The sun had gone out in a smother of ashy clouds, and the trees seemed to be crowding closer. Pluff! pluff! a mass of snow slid from the wide fan of a cedar, and breaking, dropped softly in the snow beneath.

Barney quickened his stride. A single flake, coming out of the blind nothingness above, drove slanting down and sparkled on his leather mitten. Then came another and another, till the green-fringed vista down which he trudged was suddenly curtained with whirling white. The going became heavier. The will to overcome the smothering softness that gave so easily to the forward thrust, yet hung a clogging burden on each lift of the hide-laced ash-bows, redoubled itself as he plunged on. Presently the trail widened, the forest seemed to draw back, and he found himself on the wide, white-masked desolation of Lost Lake.

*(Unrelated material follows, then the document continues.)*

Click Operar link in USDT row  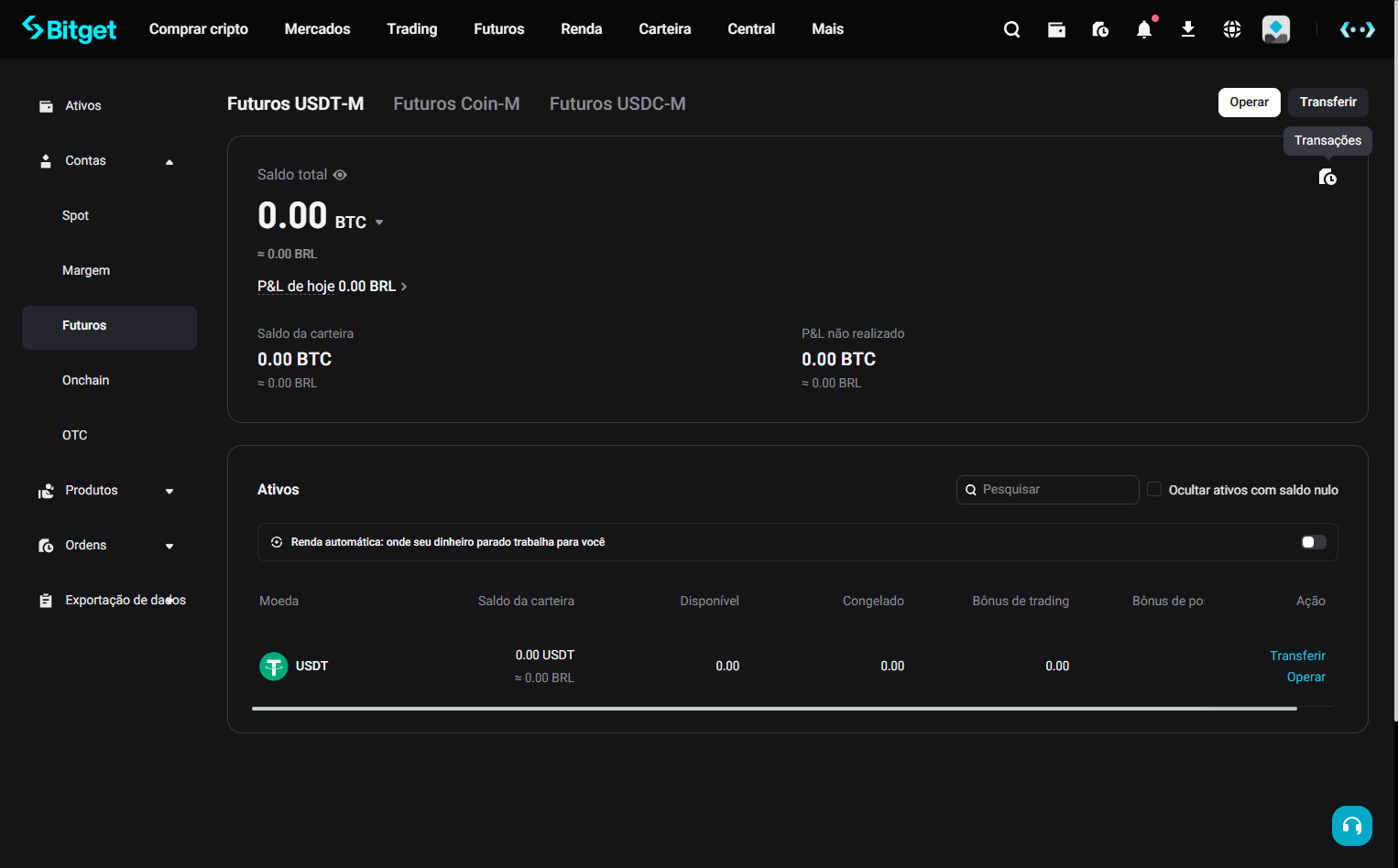[1306, 677]
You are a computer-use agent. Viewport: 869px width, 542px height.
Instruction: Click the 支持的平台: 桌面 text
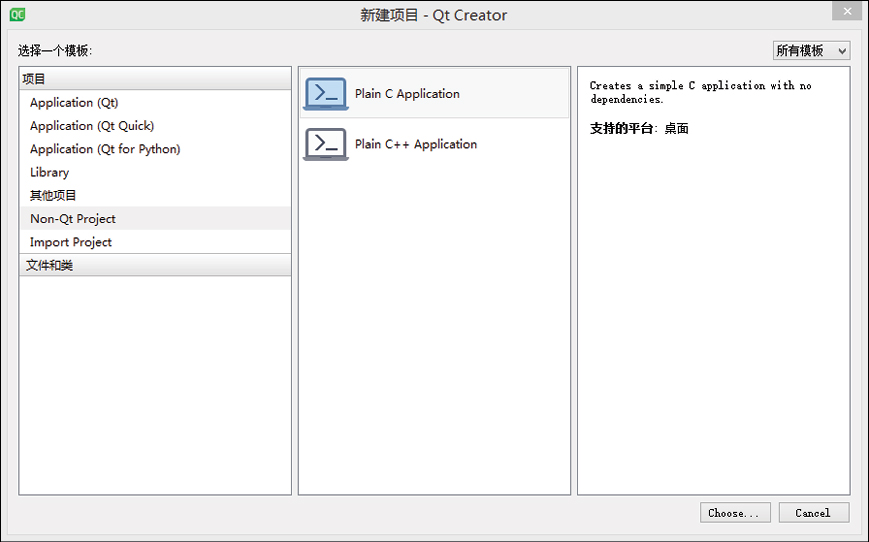639,129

Panting, he stopped. Instantly the rising wind struck freezing through his sweat-dampened shirt. He jerked on his coat. “I’ll make her yet—but I guess I’ll stick to the shore. How in tarnation I come to miss the road gets me, but this is Lost Lake all right, and a dum’ good name fur it.”

He turned toward the forest that loomed dimly through the hurtling white flakes. When he reached its edge he looked at his watch. It was four o’clock. He had been traveling six hours without food or rest. He followed the shore line, frequently stumbling and falling on the rocks that lay close to the surface of the snow. The wind grew heavier, thrusting invisible hands against him as he leaned toward it. It was not until after his third fall that the possibility of his never reaching Lost Farm overtook him. Before he realized it, night was upon him, and he could scarcely see the rim of his snowshoes as he drew them up, each step accomplished by sheer force of will. He thought of the men who had left the camp above and had never been heard from. It was bad enough, when a man’s light went out in a brawl, or on the drive; but to face the terror of the creeping snow, lost, starving, dragging inch by inch toward a hope that was treason to sanity. Finally, raving, cursing, praying, dying, alone—

Well, it was “up to him” to walk. He struggled on in the darkness. Had he known it, he was almost opposite the trail that crossed the dam at the foot of Lost Lake and wound up the hillside to Avery’s camp. Again he stumbled and fell. The fury of despair seized him and he struggled in the resistless snow. His foot was caught in some buried branches. Had it been daylight he would have reached down and carefully disentangled himself, but the terror of night and uncertainty was on him. He jerked his leg out and was free, but the dangling web of a broken snowshoe hung about his ankle. The ash-bow had snapped.

“Done!” His tone commingled despair and anger. Then the spirit, which had buoyed on the lashing current of many a hazardous enterprise, rallied for a last attempt.

“What! Quit because I think I’m done? The dam’ snowshoe is busted, but I ain’t—yet.”

He hobbled toward the trees, fighting his slow way with terrible intensity. Beneath a twisted cedar he rested. The cold took hold upon him and lulled him gently.

“I’ll fix her up and plug along somehow.” He examined the shoe. “Take a week to fix that,” he muttered. “Guess I’ll start a fire and wait till mornin’.”

He felt in his pockets. He had used his last match in lighting his pipe. “Wal, I was a fool to fly off the handle ’thout grub or matches or nothin’. Wal, I kin cool off now, I reckon.”